▶ **Jobs**:
a - In the passage on defence planning, what happens to unutilised funds at the end of the financial year?
b - From the passage on defence planning, return everything from "Funding. Annual defence" down to "of single-Service plans.", copied word for word.
c - According to the passage on defence planning, why is the COSC unable to agree on inter-service priorities for force structuring and modernisation?

▶ **Selected extract**:
Funding. Annual defence budgets, in which funds are committed only for one year at a time despite five-year defence plans having been in vogue for several decades, add an element of uncertainty to the planning process. Unutilised funds continue to lapse at the end of the financial year.

Coordination. The absence of an empowered CDS is a glaring anomaly. The COSC works on the basis of consensus and is unable to agree on inter-service priorities for force structuring and modernisation as every Service wants a larger share of the pie. The Services HQ makes its own assumptions of the likely military strategy for future wars and plans its force structures accordingly. Consequently, the LTIPP is integrated merely in name and is actually only a compilation of single-Service plans.

The absence of an empowered CDS is a glaring anomaly…

Defence Acquisition. Despite the much-trumpeted reform in the procurement process, the acquisition of new weapons and equipment by the armed forces is still mired in bureaucratic red tape.

▶ **Stored records**:
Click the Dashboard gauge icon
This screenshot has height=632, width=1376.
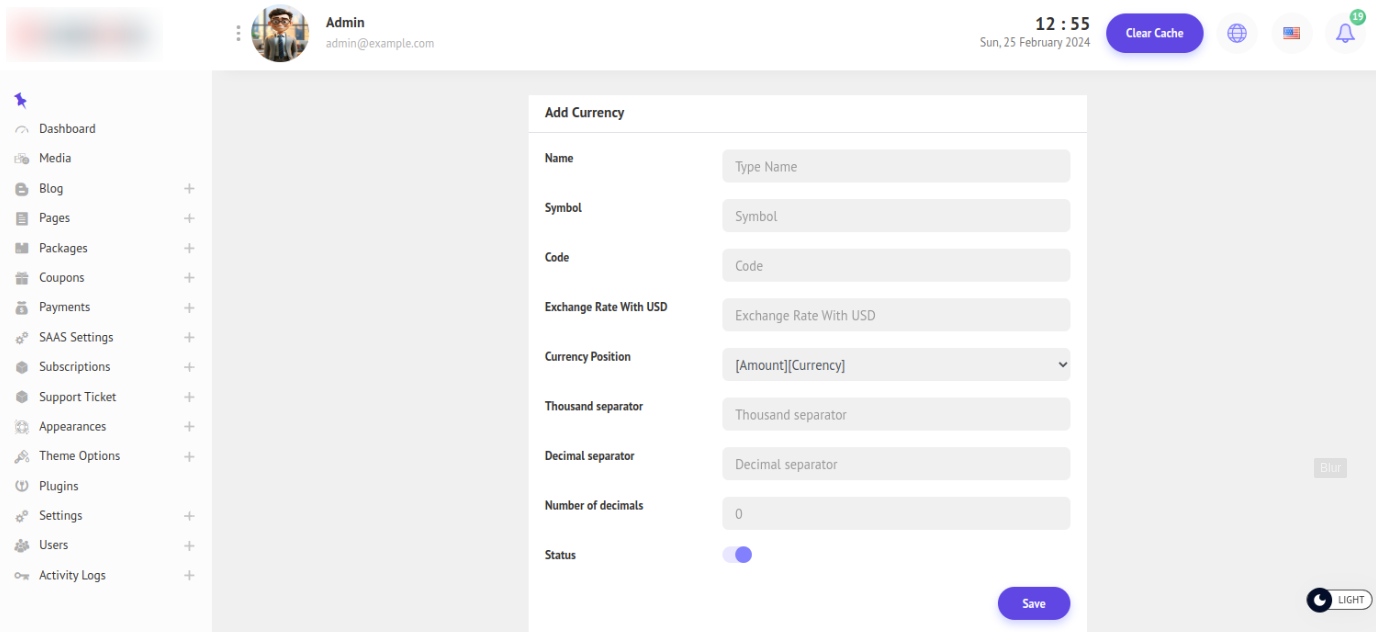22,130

--

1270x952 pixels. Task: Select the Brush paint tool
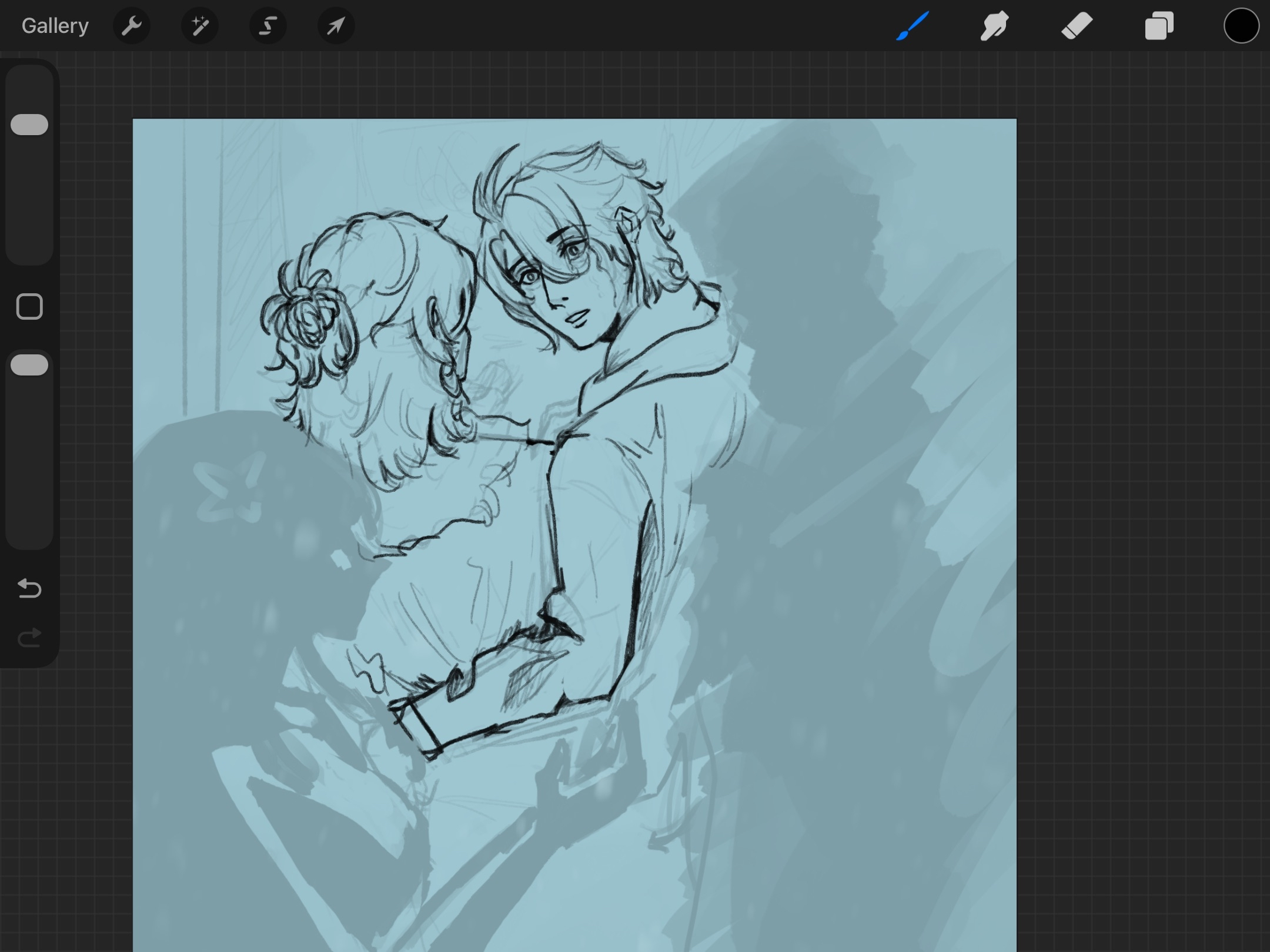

---

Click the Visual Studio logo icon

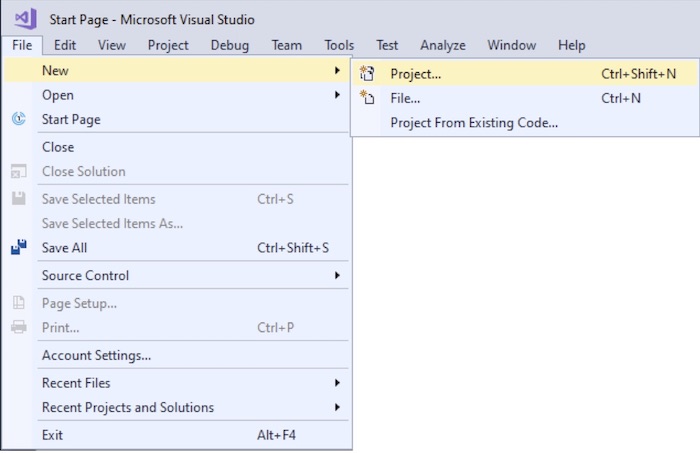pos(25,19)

▶ **Per-task outputs**:
a - They continue to lapse.

b -
Funding. Annual defence budgets, in which funds are committed only for one year at a time despite five-year defence plans having been in vogue for several decades, add an element of uncertainty to the planning process. Unutilised funds continue to lapse at the end of the financial year.

Coordination. The absence of an empowered CDS is a glaring anomaly. The COSC works on the basis of consensus and is unable to agree on inter-service priorities for force structuring and modernisation as every Service wants a larger share of the pie. The Services HQ makes its own assumptions of the likely military strategy for future wars and plans its force structures accordingly. Consequently, the LTIPP is integrated merely in name and is actually only a compilation of single-Service plans.

c - The COSC works on the basis of consensus, and every Service wants a larger share of the pie, so no agreement on priorities is reached.